> [INSTRUCTIONS FOR THE TASK]: Please transcribe only the lines that run from the line bearing "You are a computer-use agent." to the end of the entries, keeping both end lines. Skip the pictures.
· · · ·
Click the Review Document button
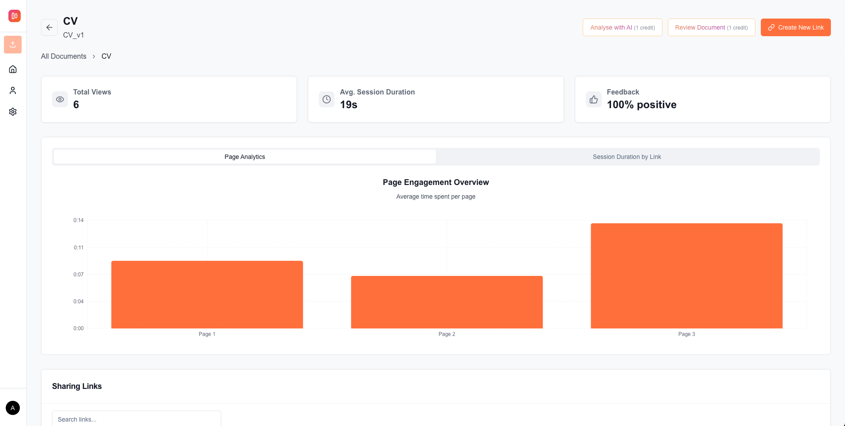Screen dimensions: 845x426 pos(711,27)
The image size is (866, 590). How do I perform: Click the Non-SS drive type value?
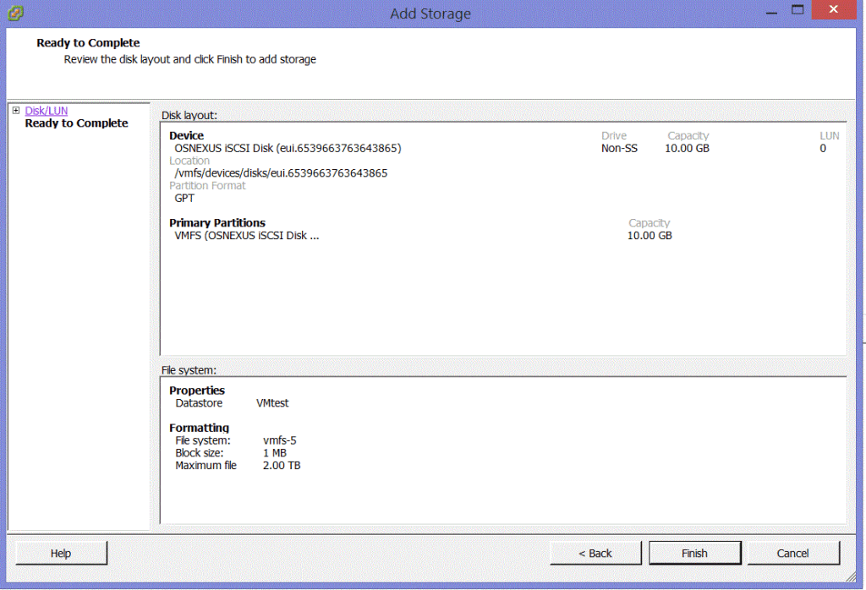619,149
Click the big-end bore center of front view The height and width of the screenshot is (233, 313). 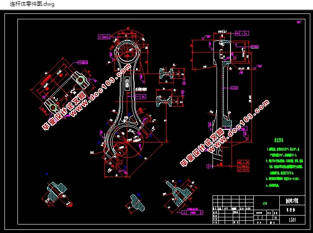(x=127, y=142)
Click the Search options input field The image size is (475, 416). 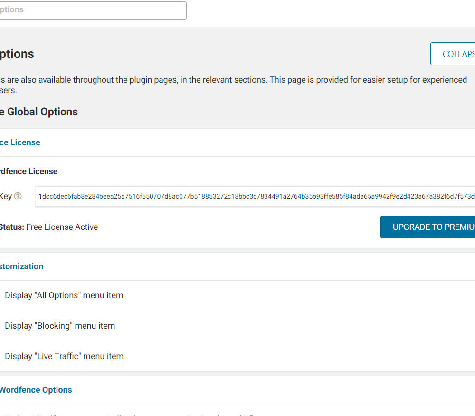(93, 10)
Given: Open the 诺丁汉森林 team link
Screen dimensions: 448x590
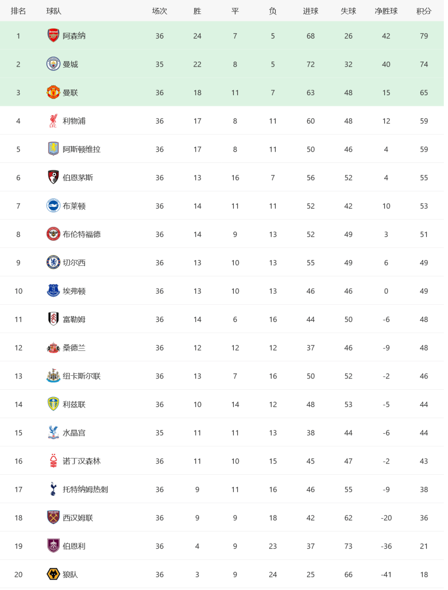Looking at the screenshot, I should 82,461.
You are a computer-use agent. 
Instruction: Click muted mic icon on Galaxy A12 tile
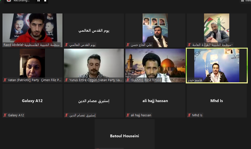[x=5, y=115]
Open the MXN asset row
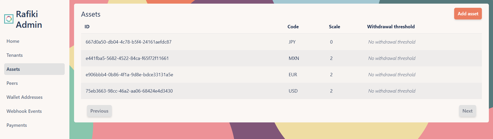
· · · ·
> [WRITTEN SOLUTION]:
You are a computer-use agent. 
Instruction: Click muted mic icon on Galaxy A12 tile
[x=5, y=115]
Open the MXN asset row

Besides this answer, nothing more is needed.